From Riverside we made a loop back to Los Angeles and drove to San Diego along the edge of the ocean all the way. The coast was one long succession of big ocean resort hotels on a boulevard that seemed too smooth and perfect to be true. We had forgotten that such road smoothness existed for our poor long-tortured engine to glide over.
The Fair at San Diego was a little Exposition Beautiful! The composite impression was of a garden of dense, shiny green. Great masses and profusions of orange-trees and vines against low one-storied buildings of gray-white. Across a long viaduct under an archway and down a long avenue, there was no other color except gray-white and green until you came into the central plaza filled with pigeons as in St. Mark’s in Venice, and saw over one portico of the quadrangle of white buildings a single blaze of orange and blue striped awnings—stripes nearly a foot wide of blue the color of laundry blue, and orange the color of the most vivid fruit of that name that you can find! Against the unrelieved green and gray this one barbaric splash of color actually thrilled.
In a California Garden
Down the next avenue hanging behind the balustrade of another building was the same vivid sweep of blue. Over a building around the corner was a climbing amber rose, and just beyond it some pinkish-purple bougainvillea, that beautiful but most difficult vine to put anywhere. There were gardens and gardens of flowers but each so separated and grouped that there was not a note of discord.

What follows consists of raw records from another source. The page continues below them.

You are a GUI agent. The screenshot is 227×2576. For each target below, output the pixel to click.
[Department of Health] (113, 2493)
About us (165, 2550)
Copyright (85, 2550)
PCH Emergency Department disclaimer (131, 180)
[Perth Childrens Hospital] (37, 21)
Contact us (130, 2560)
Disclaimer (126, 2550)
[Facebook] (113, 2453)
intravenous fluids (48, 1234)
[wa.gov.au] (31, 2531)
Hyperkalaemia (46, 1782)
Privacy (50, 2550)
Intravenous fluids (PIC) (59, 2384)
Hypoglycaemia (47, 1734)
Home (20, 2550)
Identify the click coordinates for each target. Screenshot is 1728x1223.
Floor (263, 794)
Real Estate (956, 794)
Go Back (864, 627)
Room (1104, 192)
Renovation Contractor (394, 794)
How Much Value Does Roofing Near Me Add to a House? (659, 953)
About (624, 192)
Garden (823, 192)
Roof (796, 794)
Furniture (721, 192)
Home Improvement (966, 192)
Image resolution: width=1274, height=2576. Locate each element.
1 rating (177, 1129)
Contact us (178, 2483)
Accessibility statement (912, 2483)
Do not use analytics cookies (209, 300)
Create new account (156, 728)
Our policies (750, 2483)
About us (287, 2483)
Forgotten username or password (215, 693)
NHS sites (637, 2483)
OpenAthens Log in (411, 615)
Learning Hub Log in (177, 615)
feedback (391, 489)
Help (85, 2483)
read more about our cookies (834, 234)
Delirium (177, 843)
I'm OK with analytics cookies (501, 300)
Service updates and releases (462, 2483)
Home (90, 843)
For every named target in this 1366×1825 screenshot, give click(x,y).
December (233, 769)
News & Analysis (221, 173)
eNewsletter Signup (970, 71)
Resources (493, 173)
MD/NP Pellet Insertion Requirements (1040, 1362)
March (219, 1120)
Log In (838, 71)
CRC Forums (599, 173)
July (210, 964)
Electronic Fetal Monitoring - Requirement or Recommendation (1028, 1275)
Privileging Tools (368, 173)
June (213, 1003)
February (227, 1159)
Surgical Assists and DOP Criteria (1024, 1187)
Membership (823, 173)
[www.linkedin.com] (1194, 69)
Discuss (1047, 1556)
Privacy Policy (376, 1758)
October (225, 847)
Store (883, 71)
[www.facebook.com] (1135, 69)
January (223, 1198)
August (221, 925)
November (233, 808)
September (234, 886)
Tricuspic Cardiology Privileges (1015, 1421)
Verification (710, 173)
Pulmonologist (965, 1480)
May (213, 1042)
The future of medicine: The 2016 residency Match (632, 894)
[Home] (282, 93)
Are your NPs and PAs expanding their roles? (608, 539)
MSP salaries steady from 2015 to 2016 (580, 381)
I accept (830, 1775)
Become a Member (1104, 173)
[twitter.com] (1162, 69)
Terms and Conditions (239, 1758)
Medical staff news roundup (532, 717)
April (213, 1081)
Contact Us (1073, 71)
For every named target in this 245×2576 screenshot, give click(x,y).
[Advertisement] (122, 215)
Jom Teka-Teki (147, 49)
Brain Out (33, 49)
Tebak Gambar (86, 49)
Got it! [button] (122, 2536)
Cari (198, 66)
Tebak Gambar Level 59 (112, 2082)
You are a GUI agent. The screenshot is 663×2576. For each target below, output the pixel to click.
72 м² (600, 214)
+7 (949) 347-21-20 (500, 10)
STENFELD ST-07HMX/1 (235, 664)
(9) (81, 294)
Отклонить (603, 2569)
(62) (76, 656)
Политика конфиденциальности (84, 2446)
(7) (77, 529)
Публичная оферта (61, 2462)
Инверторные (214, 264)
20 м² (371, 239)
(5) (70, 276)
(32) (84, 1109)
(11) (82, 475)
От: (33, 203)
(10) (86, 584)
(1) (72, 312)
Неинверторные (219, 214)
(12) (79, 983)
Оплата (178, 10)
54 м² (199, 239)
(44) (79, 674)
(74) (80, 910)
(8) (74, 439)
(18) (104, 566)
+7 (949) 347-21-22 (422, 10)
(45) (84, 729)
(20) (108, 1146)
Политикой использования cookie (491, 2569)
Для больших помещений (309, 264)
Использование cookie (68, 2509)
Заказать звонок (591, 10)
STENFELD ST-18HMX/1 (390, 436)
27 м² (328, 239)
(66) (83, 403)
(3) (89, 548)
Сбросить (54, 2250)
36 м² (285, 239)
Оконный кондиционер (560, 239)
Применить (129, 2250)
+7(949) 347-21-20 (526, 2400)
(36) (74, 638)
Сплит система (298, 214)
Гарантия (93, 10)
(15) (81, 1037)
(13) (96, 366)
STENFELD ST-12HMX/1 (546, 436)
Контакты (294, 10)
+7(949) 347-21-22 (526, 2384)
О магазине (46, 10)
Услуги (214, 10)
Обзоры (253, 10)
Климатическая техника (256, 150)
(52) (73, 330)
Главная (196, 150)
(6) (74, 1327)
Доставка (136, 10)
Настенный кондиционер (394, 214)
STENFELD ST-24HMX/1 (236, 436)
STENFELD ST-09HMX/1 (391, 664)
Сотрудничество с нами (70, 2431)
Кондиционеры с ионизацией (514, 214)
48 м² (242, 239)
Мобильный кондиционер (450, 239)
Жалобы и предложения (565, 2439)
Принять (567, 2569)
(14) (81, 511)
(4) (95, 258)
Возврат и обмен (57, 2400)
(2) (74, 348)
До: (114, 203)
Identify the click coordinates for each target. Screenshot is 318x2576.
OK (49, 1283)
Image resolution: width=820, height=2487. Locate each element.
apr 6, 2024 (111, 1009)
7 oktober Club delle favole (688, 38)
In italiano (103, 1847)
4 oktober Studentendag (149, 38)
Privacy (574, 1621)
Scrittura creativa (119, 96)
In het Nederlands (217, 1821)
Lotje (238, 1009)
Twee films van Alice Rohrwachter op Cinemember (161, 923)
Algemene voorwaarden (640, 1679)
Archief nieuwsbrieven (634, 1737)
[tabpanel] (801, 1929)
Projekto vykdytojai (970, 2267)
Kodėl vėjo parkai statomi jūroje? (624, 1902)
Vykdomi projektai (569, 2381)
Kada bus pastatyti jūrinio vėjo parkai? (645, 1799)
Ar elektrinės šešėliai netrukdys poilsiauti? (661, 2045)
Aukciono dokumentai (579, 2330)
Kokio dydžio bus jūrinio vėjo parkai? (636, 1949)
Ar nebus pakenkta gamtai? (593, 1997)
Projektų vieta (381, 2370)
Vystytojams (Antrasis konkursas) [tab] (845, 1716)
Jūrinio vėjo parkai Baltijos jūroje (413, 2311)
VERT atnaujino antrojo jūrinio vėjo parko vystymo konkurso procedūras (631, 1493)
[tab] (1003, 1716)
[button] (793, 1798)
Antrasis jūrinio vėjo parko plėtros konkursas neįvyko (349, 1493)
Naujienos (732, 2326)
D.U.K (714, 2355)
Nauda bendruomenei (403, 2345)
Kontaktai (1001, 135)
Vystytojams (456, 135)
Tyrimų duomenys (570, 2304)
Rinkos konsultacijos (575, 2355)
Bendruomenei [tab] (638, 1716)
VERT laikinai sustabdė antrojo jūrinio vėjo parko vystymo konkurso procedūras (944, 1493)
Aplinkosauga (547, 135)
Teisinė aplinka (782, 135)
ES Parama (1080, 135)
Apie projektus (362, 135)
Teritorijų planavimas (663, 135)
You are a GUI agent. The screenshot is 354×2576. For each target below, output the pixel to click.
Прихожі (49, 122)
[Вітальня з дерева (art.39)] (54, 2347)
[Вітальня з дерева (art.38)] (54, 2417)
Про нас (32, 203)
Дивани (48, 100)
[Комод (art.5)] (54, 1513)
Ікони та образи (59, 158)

And how things did grow! Some of the buildings were already covered to their roofs with vines, and benches shaded by shrubs, that we treasure at home in little pots!
The San Diego Exposition was a pure delight. Its simplicity and faultless harmony of color brought out all its values startlingly.
A farmer—ought he be called a rancher?—said he thought it a “homey” exposition. I doubt if the sentiment could be better expressed. It was first and foremost designed to show by actual demonstration what could be accomplished in our own land of the West. The citrus groves were full sized; the fields of grain were big and real; instead of putting reapers and harvesters in a large machinery hall, they demonstrated them on a model ranch, so that anyone likely to be interested could see how they were used.
The Indian exhibits were very complete—especially those of the Hopis. There was a life-size model of the pueblo of Taos and miniature models of the other more famous pueblos, and examples of their arts and crafts.
Otherwise the general impressions of the exhibits were much alike; bottles of fruit in alcohol, sheaves of grain, arches of oranges, and school children’s efforts in art.